# WHAT YOU HAVE TO DO
Within these entries, which lines include the string "Given"? Copy each one.

# RECORD EXTRACTS
[Start of section]

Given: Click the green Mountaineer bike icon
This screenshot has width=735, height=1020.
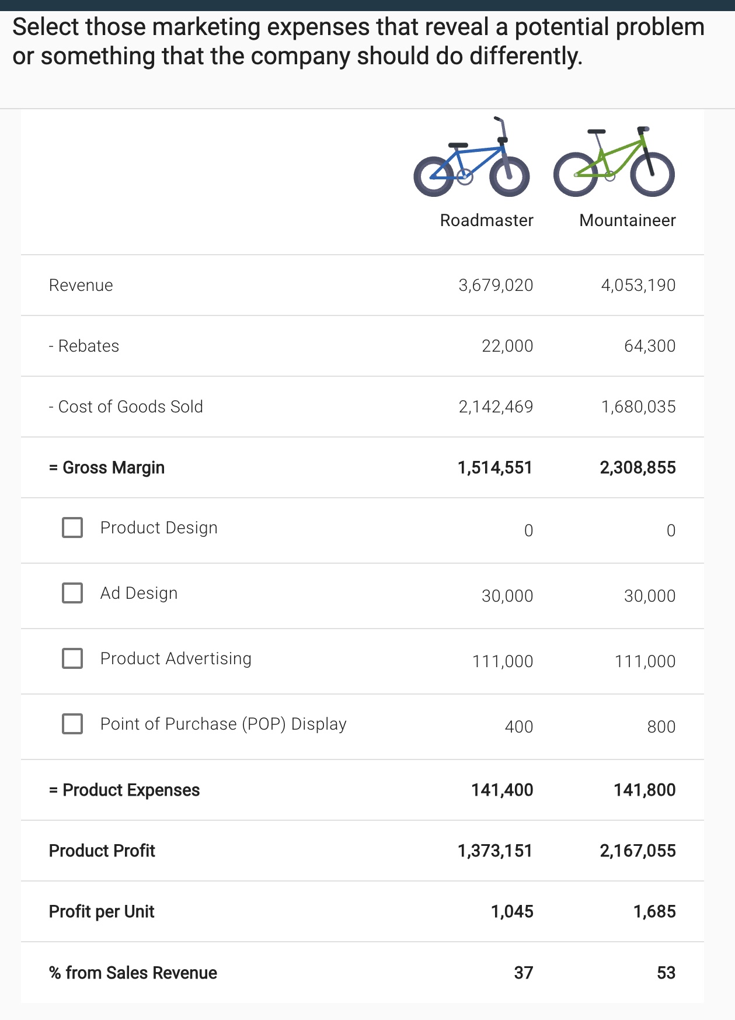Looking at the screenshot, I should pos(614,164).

[End of section]
[Start of section]

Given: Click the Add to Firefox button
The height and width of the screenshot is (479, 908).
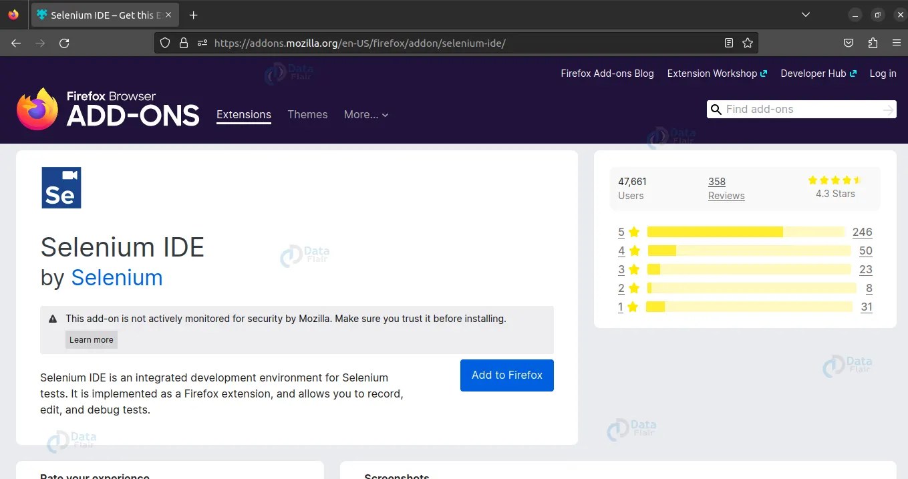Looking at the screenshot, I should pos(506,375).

[End of section]
[Start of section]

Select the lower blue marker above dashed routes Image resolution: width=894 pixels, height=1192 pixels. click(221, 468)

[End of section]

# REPLY
Given: Click the green Mountaineer bike icon
Given: Click the Add to Firefox button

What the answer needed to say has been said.